Disruptions to complete microbiome transfer can also occur before birth, as the mother’s microbial makeup is influenced by her diet, environmental exposures, and health. Microbiota originating from a mother afflicted with one or more NCDs or from a mother who was treated with antibiotics during pregnancy are likely to differ from the microbiota transferred from a mother who is NCD- and antibiotic-free.
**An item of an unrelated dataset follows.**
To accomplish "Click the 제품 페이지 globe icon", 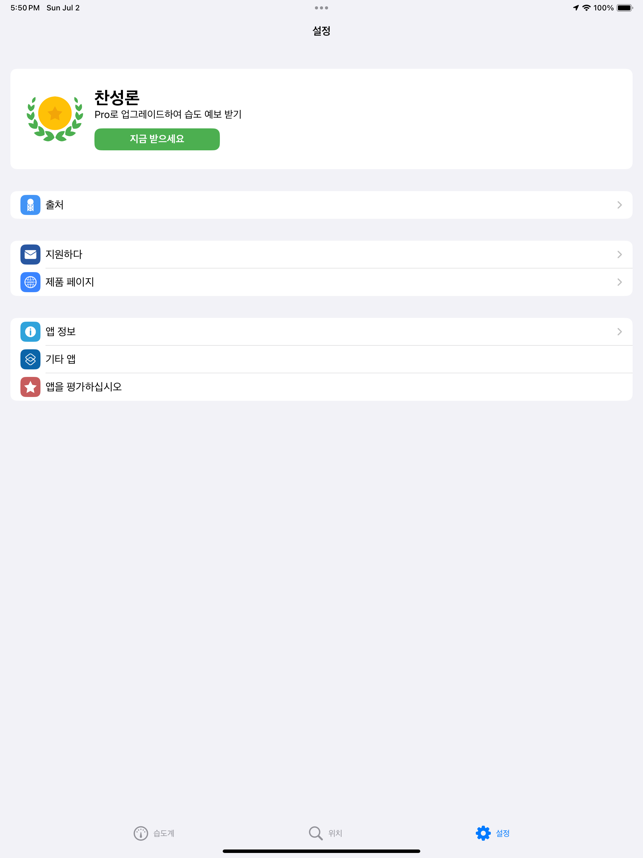I will point(30,282).
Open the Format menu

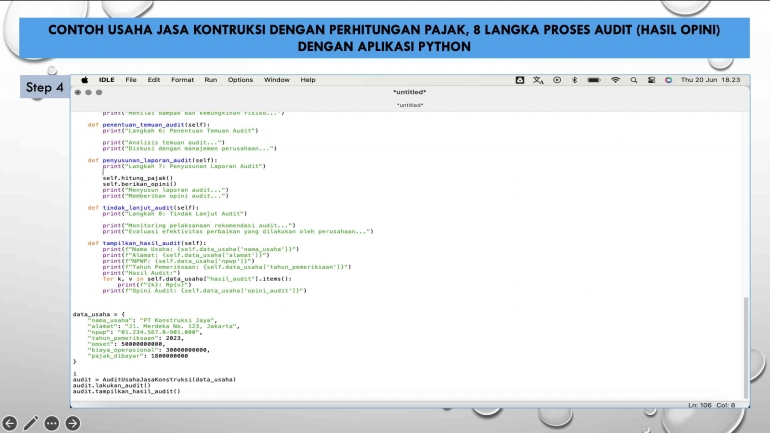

microbiome graphicMANIPULATING THE MICROBIOME

In contrast to our human genome, our microbial genome is more amenable to adjustment by altering the composition of the microbial communities inhabiting our bodies. Some researchers and doctors have already recognized the power of microbiome manipulation—think probiotics and fecal transplants (Microb Ecol Health Dis, 26:25877, 2015). Probiotic mixtures can be ingested to shift microbial balance and metabolism in the gut, translating to potentially useful physiological alterations. Recent reports suggest that probiotics can prevent diarrhea in children taking antibiotics, for example, as well as increase the efficacy and reduce the side effects of anti–Helicobacter pylori therapies and aid peanut oral immunotherapy for the treatment of peanut allergy. The more radical approach of fecal transplantation, in which microbiota are installed in the gut via a gastric or nasoduodenal tube, an enema, or colonoscope, or orally administered frozen capsules, has proven successful for the treatment of Clostridium difficile infection (Infect Dis Clin North Am, 29:109-22, 2015), and other potential uses are currently under investigation. Fecal transplants have also been used subsequent to antibiotic administration to reinstate a healthy microbiome. Identification and selection of donor microbes is likely to be an important future consideration for these therapies.

While microbiome manipulation may have benefits at any age, once certain developmental programming of our physiological systems has occurred, it is likely to be much more difficult to correct underlying dysfunctions. Intervention early in life is the most comprehensive technique, as it allows for self-completion in the newborn prior to most postnatal developmental programming. We believe that no baby should go unseeded or be left to haphazardly acquire the daily menu of microbes from a given hospital environment. If elective cesarean delivery is planned, deliberate seeding of the baby should be considered. Maria Gloria Dominguez-Bello of the New York University Langone Medical Center, for example, has promoted the use of vaginal swabs immediately after cesarean birth to simulate the baby’s exposure to maternal microbes in the birth canal, and preliminary results are encouraging (Trends Mol Med, 21:109-17, 2015). Potential medical complications should be considered in any decision regarding microbial manipulation therapies. These must be balanced against the immune and other long-term health risks that are created if the baby cannot self-complete as a superorganism.